Engineering competitive magnesium binding into the first EF-hand of skeletal troponin C.

Abstract The goal of this study was to examine the mechanism of magnesium binding to the regulatory domain of skeletal troponin C (TnC). The fluorescence of Trp29, immediately preceding the first calcium-binding loop in TnCF29W, was unchanged by addition of magnesium, but increased upon calcium binding with an affinity of 3.3 μm. However, the calcium-dependent increase in TnCF29W fluorescence could be reversed by addition of magnesium, with a calculated competitive magnesium affinity of 2.2 mm. When a Z acid pair was introduced into the first EF-hand of TnCF29W, the fluorescence of G34DTnCF29W increased upon addition of magnesium or calcium with affinities of 295 and 1.9 μm, respectively. Addition of 3 mm magnesium decreased the calcium sensitivity of TnCF29W and G34DTnCF29W ∼2- and 6-fold, respectively.
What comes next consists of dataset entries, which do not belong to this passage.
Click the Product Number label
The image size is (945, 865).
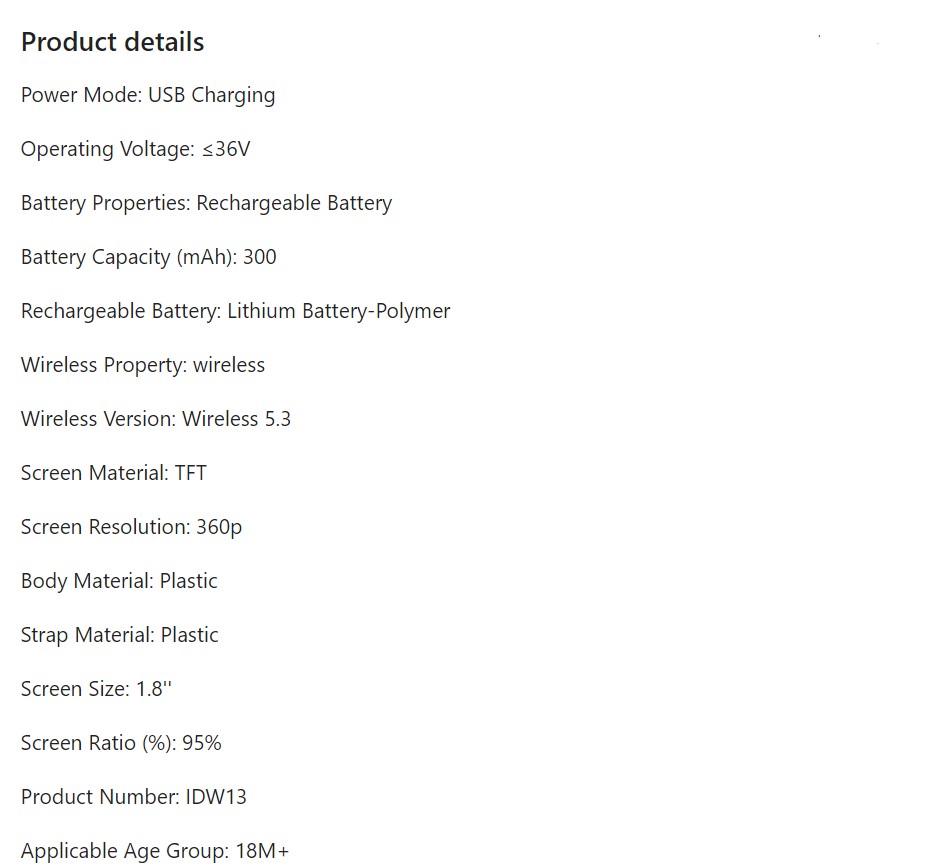(100, 797)
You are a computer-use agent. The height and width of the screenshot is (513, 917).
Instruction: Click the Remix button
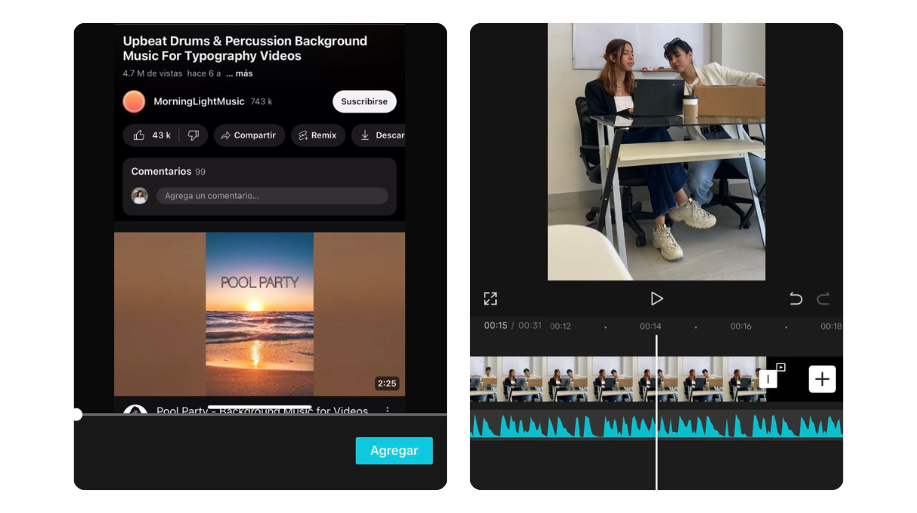click(x=317, y=135)
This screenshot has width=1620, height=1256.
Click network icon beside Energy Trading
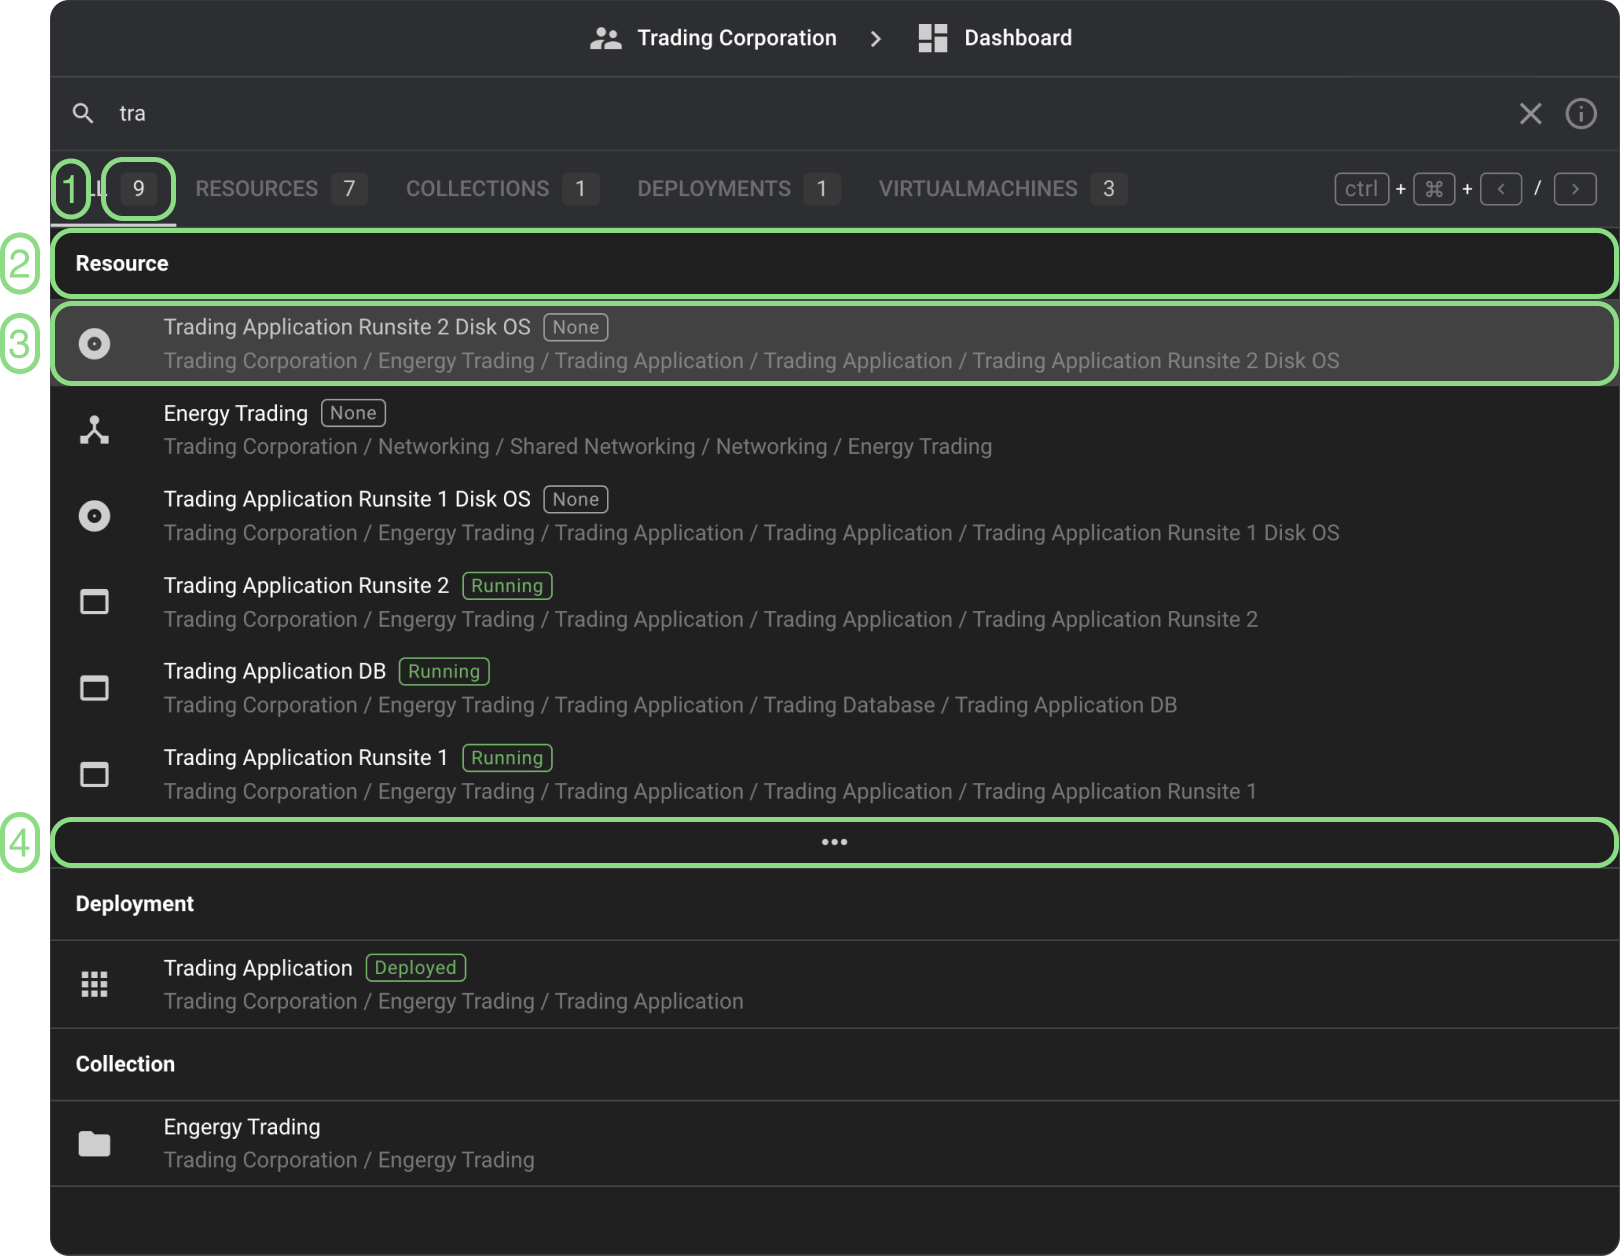tap(94, 430)
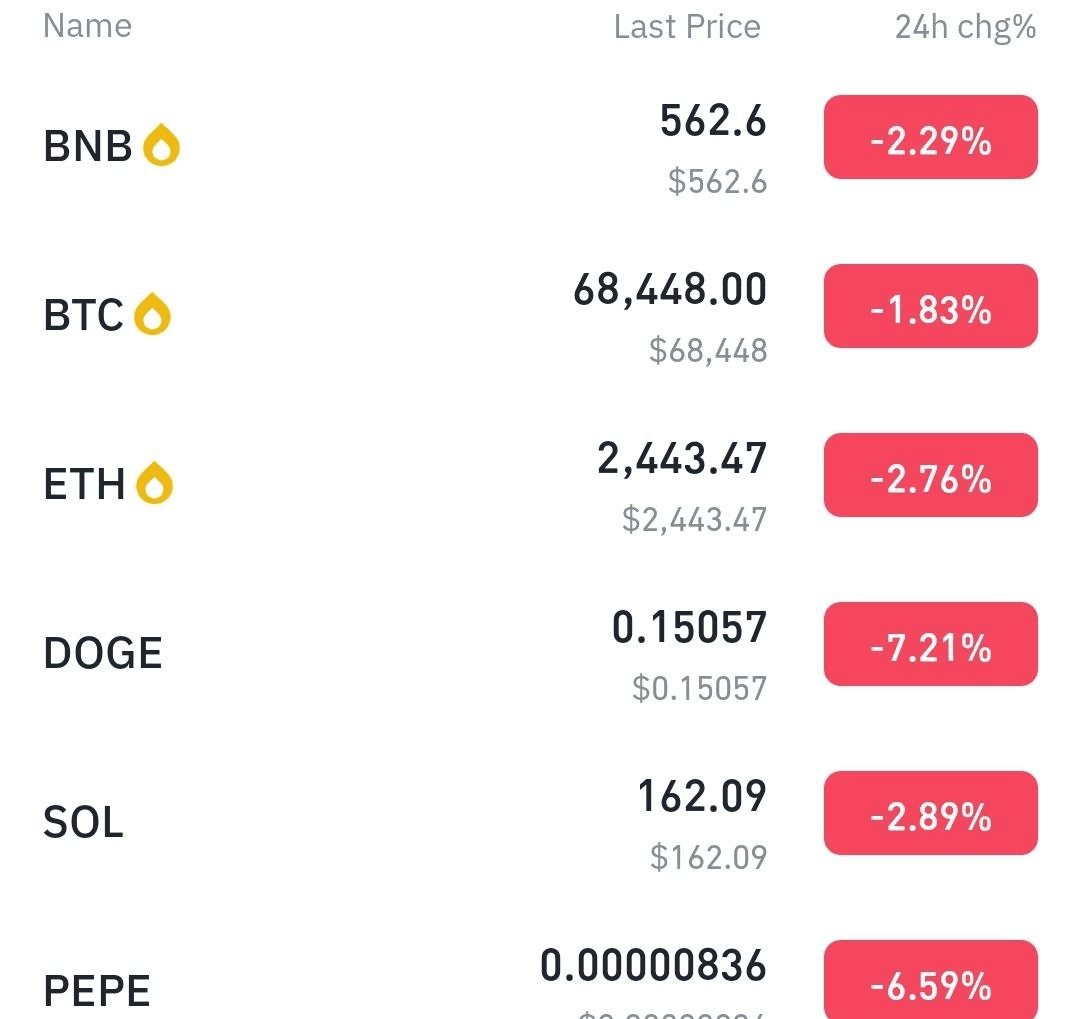Image resolution: width=1080 pixels, height=1019 pixels.
Task: Tap the BTC price 68,448.00
Action: tap(669, 289)
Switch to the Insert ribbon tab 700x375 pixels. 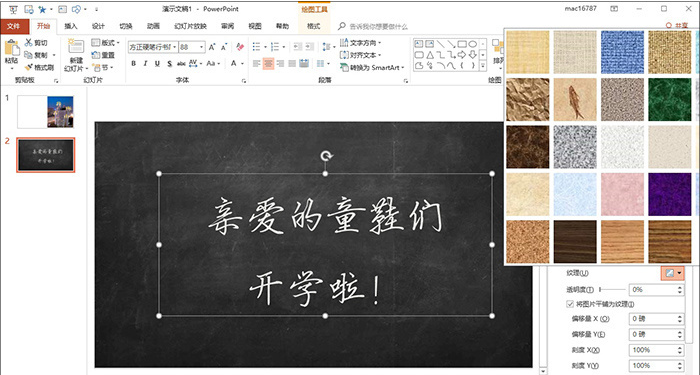click(x=71, y=26)
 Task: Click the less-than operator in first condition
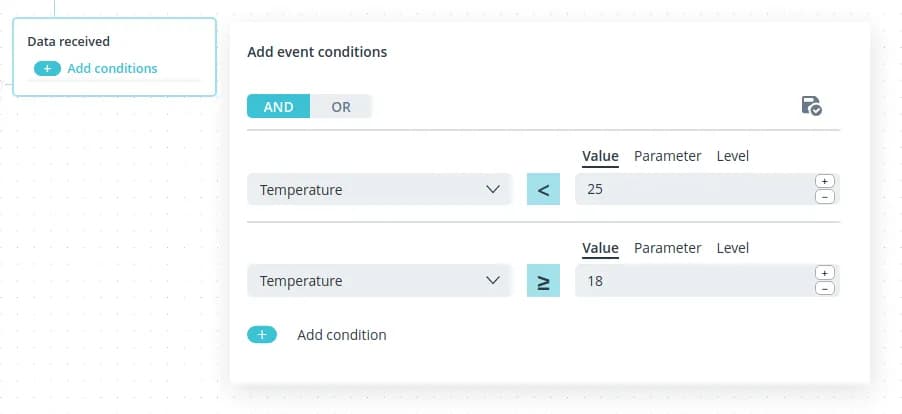pyautogui.click(x=543, y=190)

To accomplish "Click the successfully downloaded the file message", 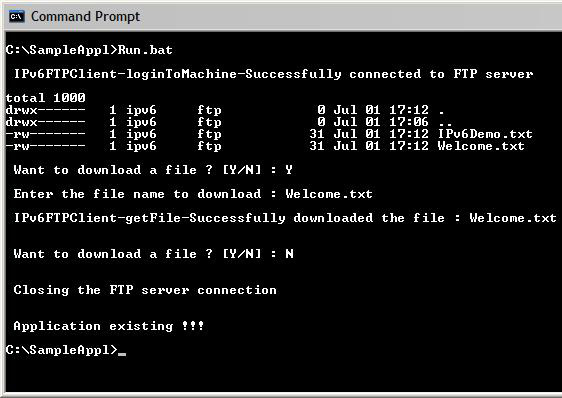I will 285,218.
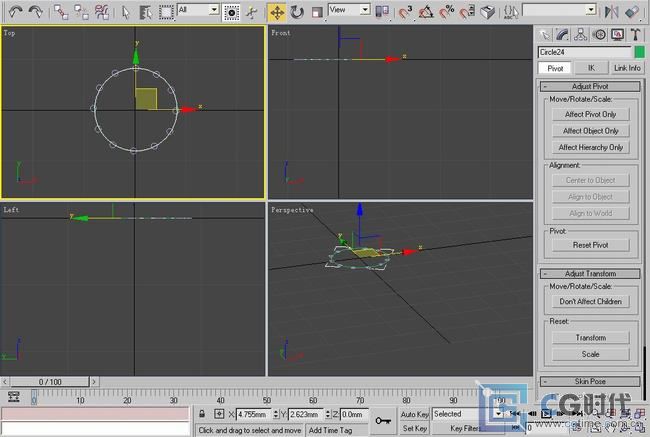Open the Display panel monitor icon

click(x=618, y=33)
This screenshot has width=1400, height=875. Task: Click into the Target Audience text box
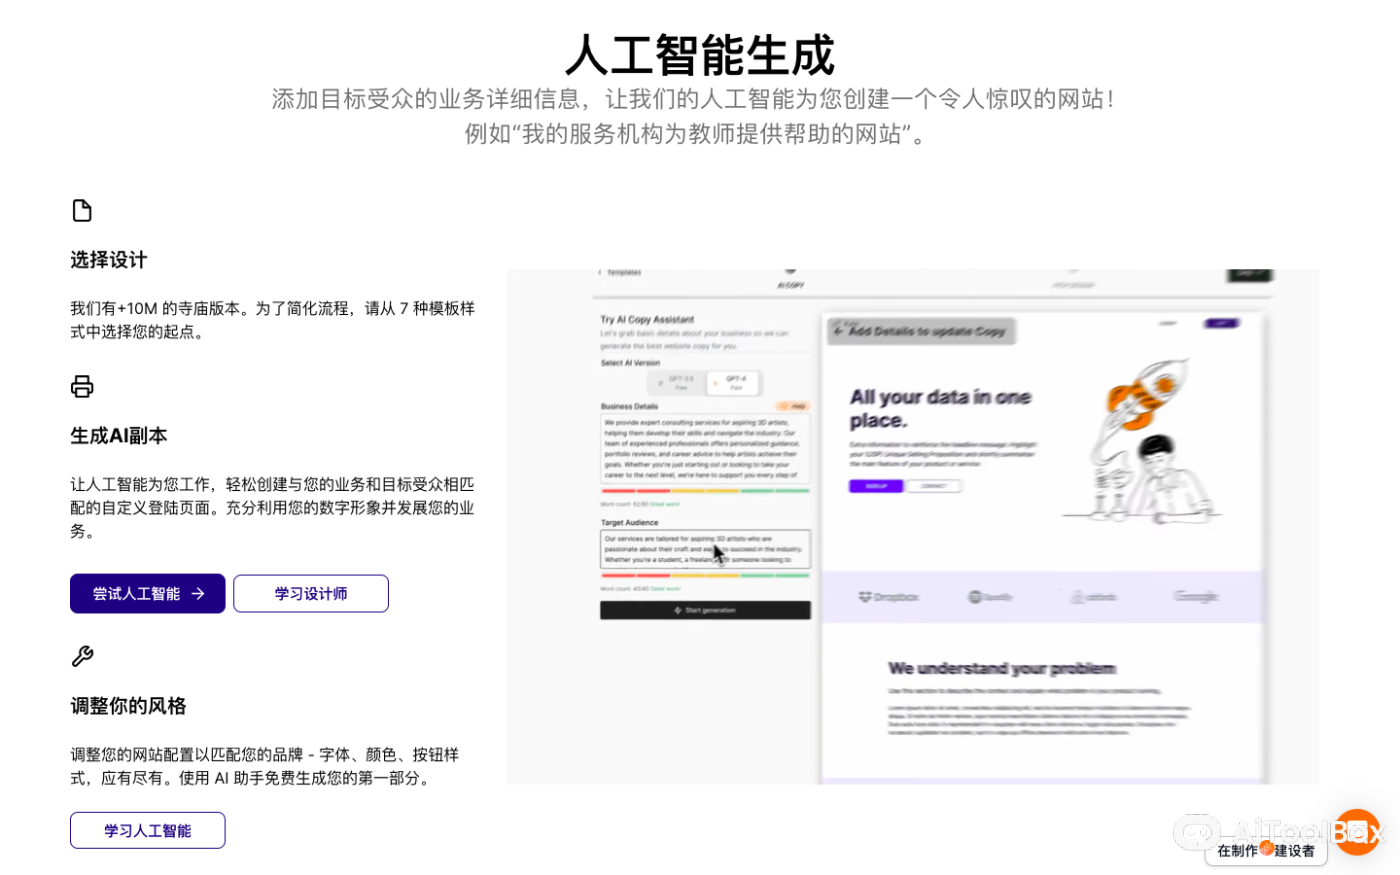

Exchange of G34DTnCF29W into skinned psoas muscle fibers decreased fiber calcium sensitivity ∼1.7-fold compared with TnCF29W at 1 mm [magnesium]free and ∼3.2-fold at 3 mm [magnesium]free. Thus, incorporation of a Z acid pair into the first EF-hand allows it to bind magnesium with high affinity. Furthermore, the data suggests that the second EF-hand, but not the first, of TnC is responsible for the competitive magnesium binding to the regulatory domain.